I am browsing a shelf of antique books. I come across the “Official Boy Scout Handbook” published in 1945.
The binding is cracked with age. In the back pages are ads for Louisville Slugger, “Boy’s Life,” and Goodyear bicycle tires. It’s a tiny book, it would fit easily into the back pocket of your Levi’s. The cover is illustrated by Norman Rockwell.
I flip it open.
Chapter One. “What Is a Scout?” the title reads.
“A Scout!” it begins. “What fun he finds hiking into the woods! He tells north from south by the stars. East from west from the shadows… His Scout ‘good turns’ to someone each day make him many friends, for the way to HAVE friends is to first BE one.”
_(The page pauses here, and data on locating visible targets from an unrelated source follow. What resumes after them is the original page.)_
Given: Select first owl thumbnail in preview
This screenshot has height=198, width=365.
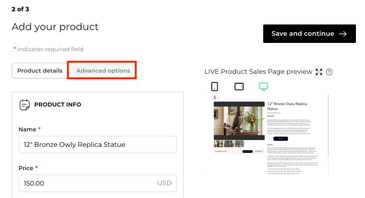Looking at the screenshot, I should tap(218, 144).
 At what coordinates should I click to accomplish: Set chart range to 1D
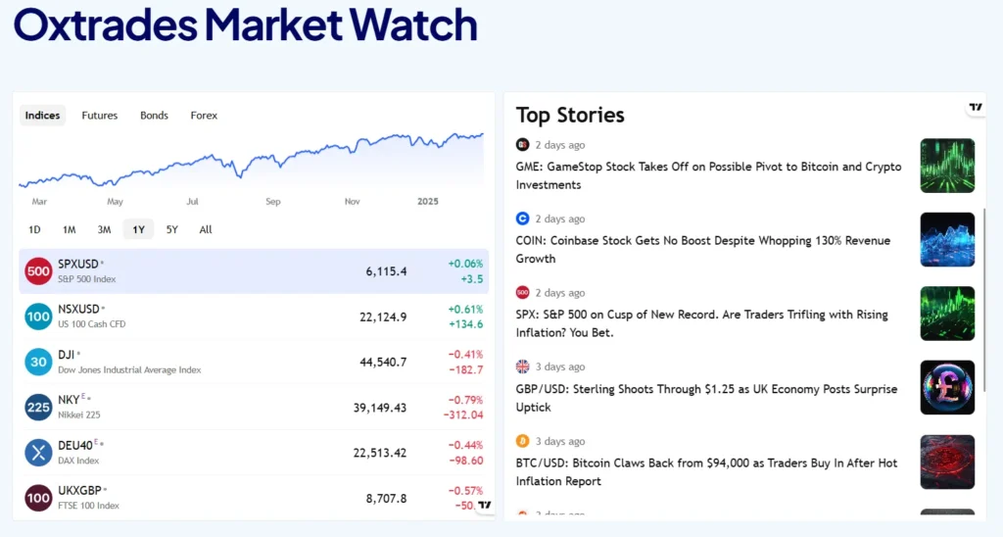pos(34,230)
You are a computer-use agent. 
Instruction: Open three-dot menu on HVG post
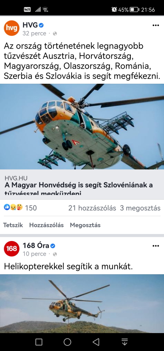[156, 25]

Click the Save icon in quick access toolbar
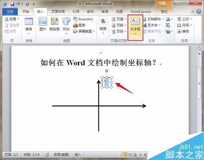[12, 4]
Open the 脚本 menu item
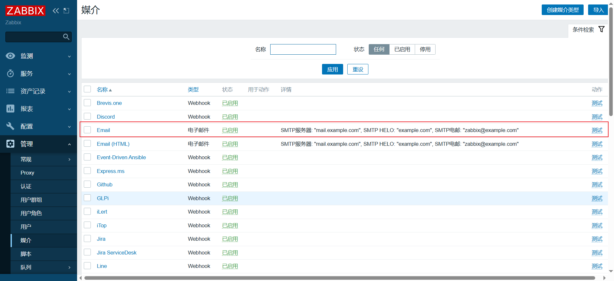 tap(26, 254)
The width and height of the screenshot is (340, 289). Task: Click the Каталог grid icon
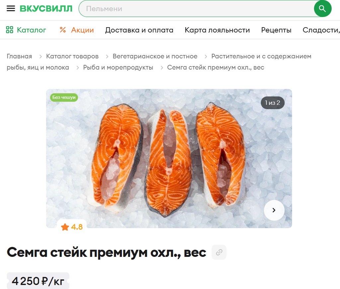click(10, 30)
I was in Boy Scouts. Every boy my age was. We had meetings at the Methodist church. We sat in the front pews and tried to impress each other with bodily noises and anatomy tricks. My father was a Scoutmaster and a lifelong Scout. He knew how
to swallow his own tongue.
“Scouting,” it says in Chapter Two, “knows no race or creed or class. Troops are found in Catholic Parish, Jewish Synagogue, and Protestant Church. It is available to both farm and city. It is found in schools—it serves the rich and poor alike.”
There was an all-Black troop across town that went camping with us. We were all friends. Their Scoutmaster was a Church of God preacher. He led our hikes by teaching us to sing “In the Sweet By and By.” He showed me how to use a whetstone. He taught us to say grace like we meant it. That sweet man came to my father’s funeral with his whole troop.